Laurent Barbezieux

Bilan carbone,trajectoire carbone,décarbonation… dequoi parle-t-on ?

Bilan carbone, trajectoire carbone, décarbonation, compensation carbone, neutralité… Les terminologies faisant référence à une réduction des émissions de gaz à effet de serre d’une organisation se sont multipliées, venant brouiller les pistes. Alors de quoi parle-t-on exactement ? Et comment les entreprises peuvent-elles concrètement décarboner leur activité? Réponses avec Laurent Barbezieux, cofondateur d’Aktio, plateforme spécialisée dans la mesure et la réduction de l’empreinte carbone.

 La décarbonation d’un secteur, d’une activité, d’une entreprise, d’un individu, voire d’un État, consiste à réduire son empreinte carbone en diminuant les émissions de gaz à effet de serre (dioxyde de carbone, méthane, protoxyde d’azote…) engendrées par ses activités. L’objectif affiché est clair : il s’agit de limiter son impact sur le climat et la planète. Comment les entreprises peuvent-elles concrètement y parvenir ? Avec quelle stratégie de décarbonation ? Comme n’importe quelle entité, il s’agit avant tout d’entamer sa transition énergétique en consommant moins et mieux.  Le levier le plus direct : réduire sa consommation d’énergie primaire, c’est-à-dire celle issue de combustibles fossiles (essence, gaz, fioul…), notamment à travers des mesures de sobriété ou le passage à des énergies renouvelables. D’autres mesures sont essentielles :  opter pour des équipements moins énergivores et plus performants, réduire la production de déchets, utiliser des modes de transports bas-carbone (ex: train, mobilité douce, transport en commun), comparer l’empreinte carbone des produits que l’on achète et opter pour les moins émissifs, etc. Une fois tous ces leviers de réductions engagés, il est ensuite possible de financer des projets de captage et stockage de carbone (ex : agroforesterie, plantations d’arbres, restauration de mangroves, etc.).

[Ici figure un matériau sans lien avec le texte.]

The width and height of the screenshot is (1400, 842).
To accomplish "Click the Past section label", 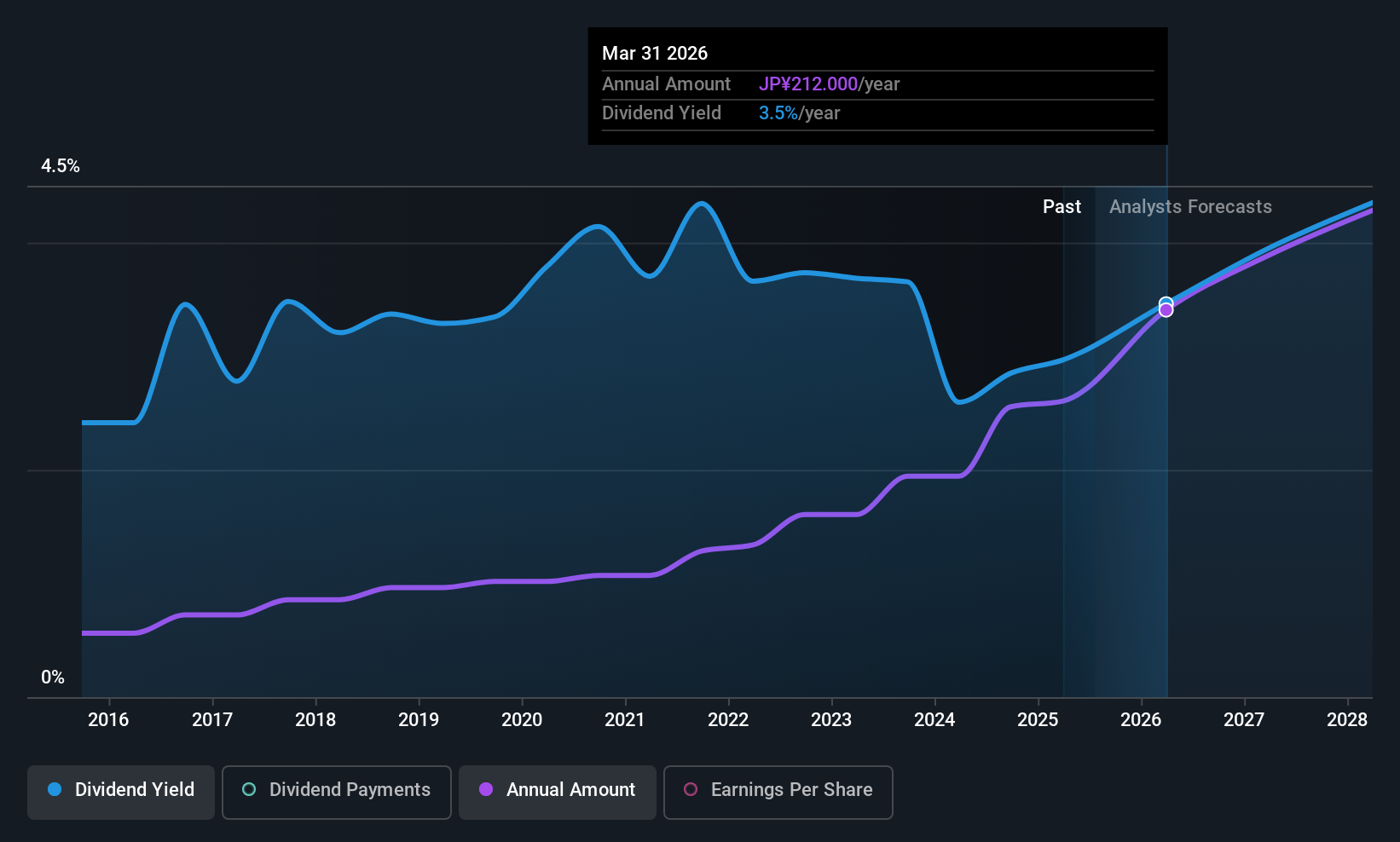I will pos(1062,206).
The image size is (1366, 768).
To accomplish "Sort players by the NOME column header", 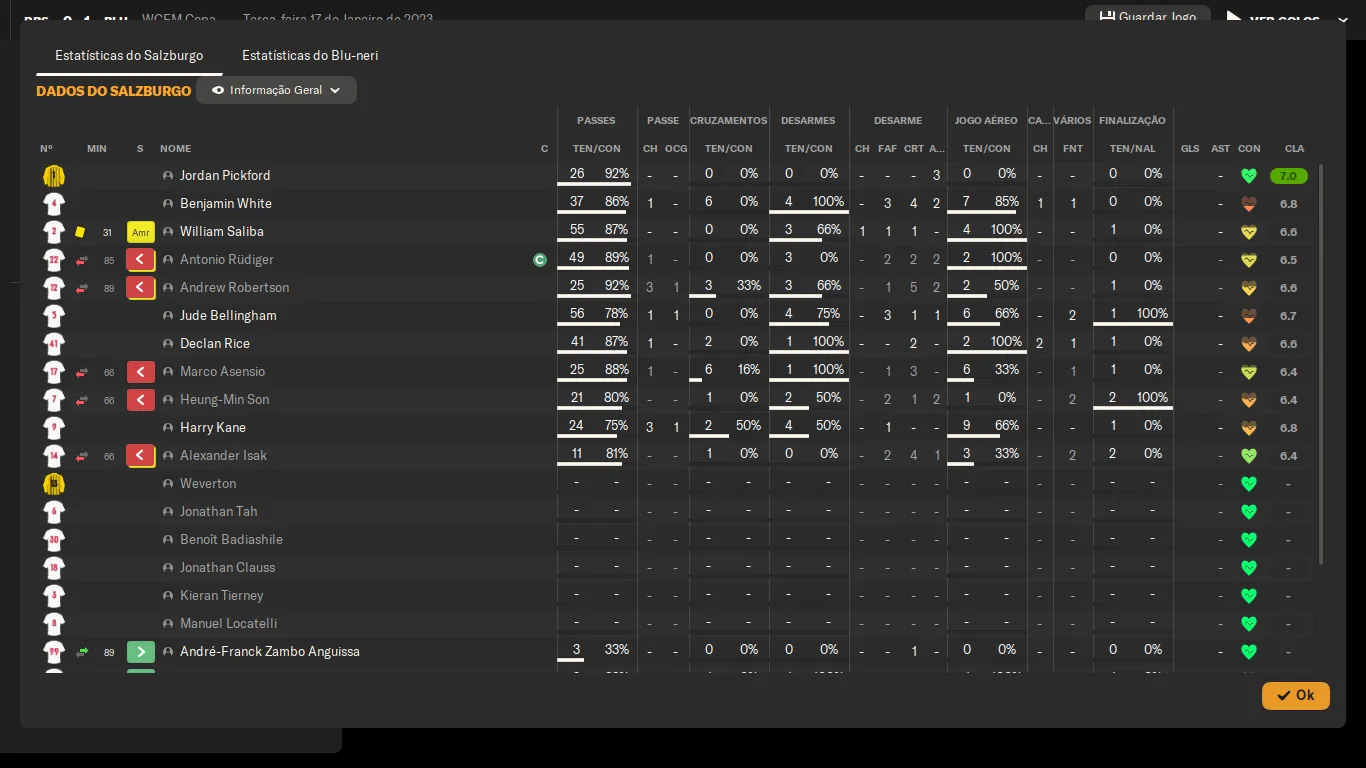I will 175,149.
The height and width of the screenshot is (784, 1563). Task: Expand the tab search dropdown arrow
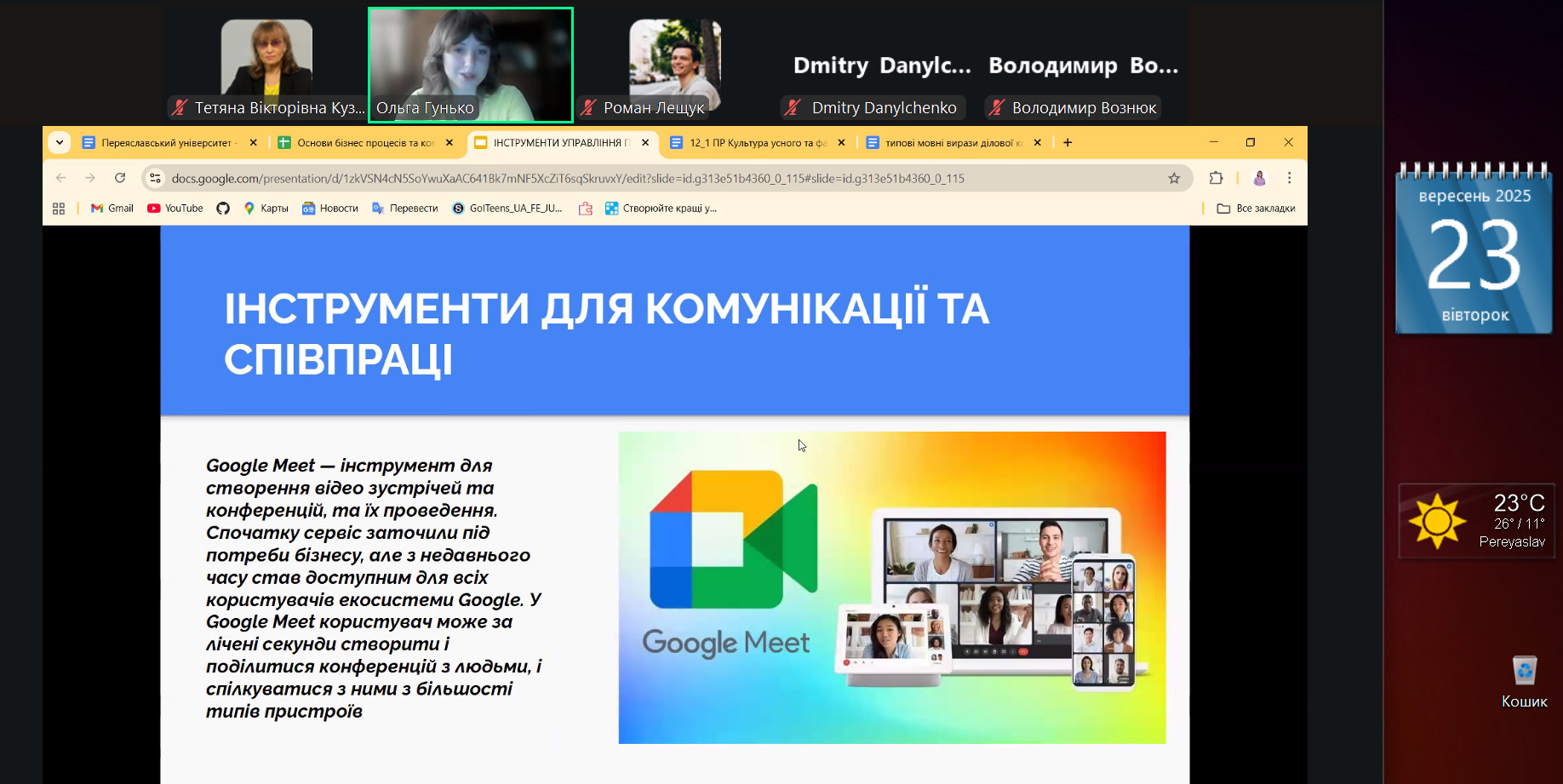(60, 142)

Bilan carbone : Qu’est-ce que c’est ? Et comment est-il calculé ?

La décarbonation est donc un processus. Et comme tout processus, elle nécessite la mise en place d’une suite d’actions et d’opérations pour parvenir à l’objectif attendu. « C’est ici que le Bilan Carbone entre en jeu”, explique Laurent Barbezieux, co-fondateur du cabinet Aktio, qui accompagne les entreprises dans leur trajectoire carbone. “Conçu par l’Ademe, la méthode Bilan Carbone permet d’évaluer précisément l’empreinte carbone d’une entité en réalisant l’inventaire de tous les gaz à effets de serre (GES) qu’elle émet, sur une période donnée, puis à définir un plan d’actions concret pour les réduire. Ainsi, une entreprise peut mesurer l’ensemble de ses émissions chaque année”.

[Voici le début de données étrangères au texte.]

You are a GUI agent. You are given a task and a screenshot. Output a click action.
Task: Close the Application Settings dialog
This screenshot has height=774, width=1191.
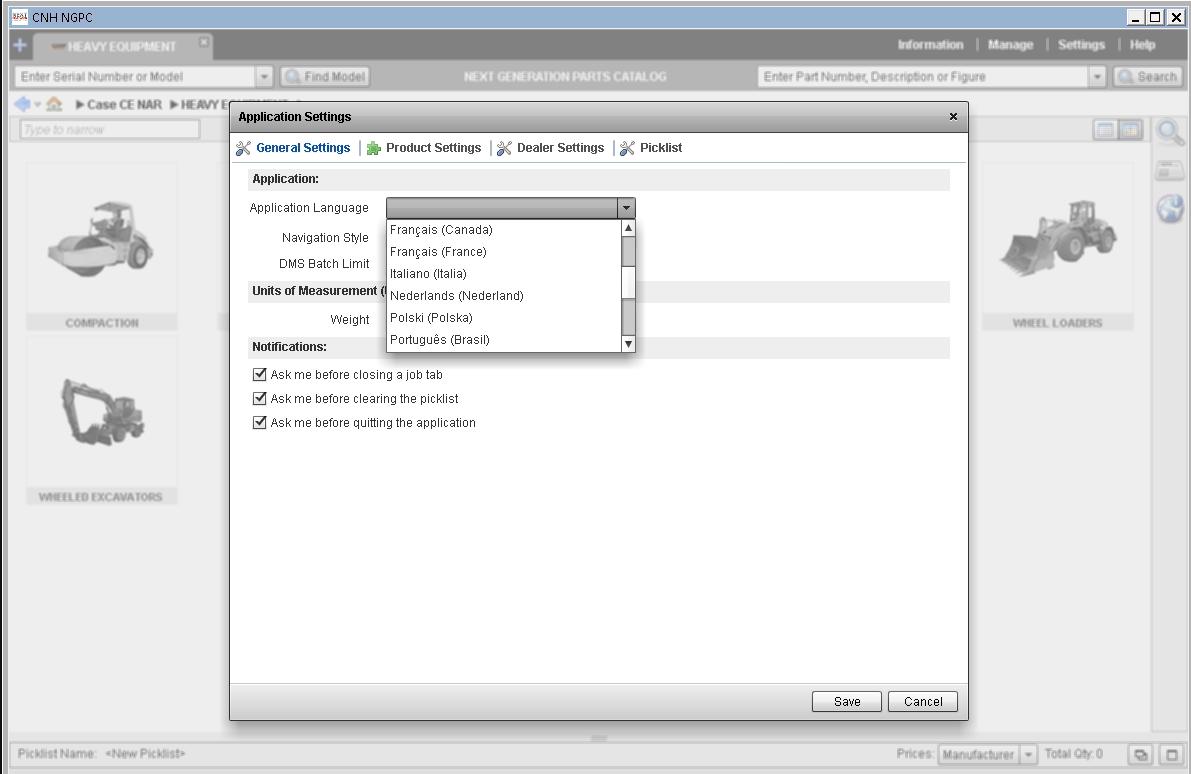pyautogui.click(x=952, y=117)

Chaque poste d’émissions -directes ou indirectes-, est calculé en  “équivalent CO2” ce qui permet de comparer l’impact de différents gaz à effet de serre sur un horizon de 100 ans (dit “PRG” pour “potentiel de réchauffement global”).

Cette démarche de « comptabilité carbone » initiée dans les années 90 répond à un enjeu mondial majeur : celui de limiter le réchauffement climatique et les conséquences de ce dernier (perte de la biodiversité, montée des océans, événements climatiques extrêmes…). Tout comme les 195 signataires de l’Accord de Paris et les pays de l’Union Européenne signataires du Pacte vert pour l’Europe, les entreprises ont un rôle déterminant à jouer pour limiter le réchauffement de la planète à 1,5 degrés et atteindre la neutralité carbone d’ici 2050, comme le prévoit la loi européenne sur le climat.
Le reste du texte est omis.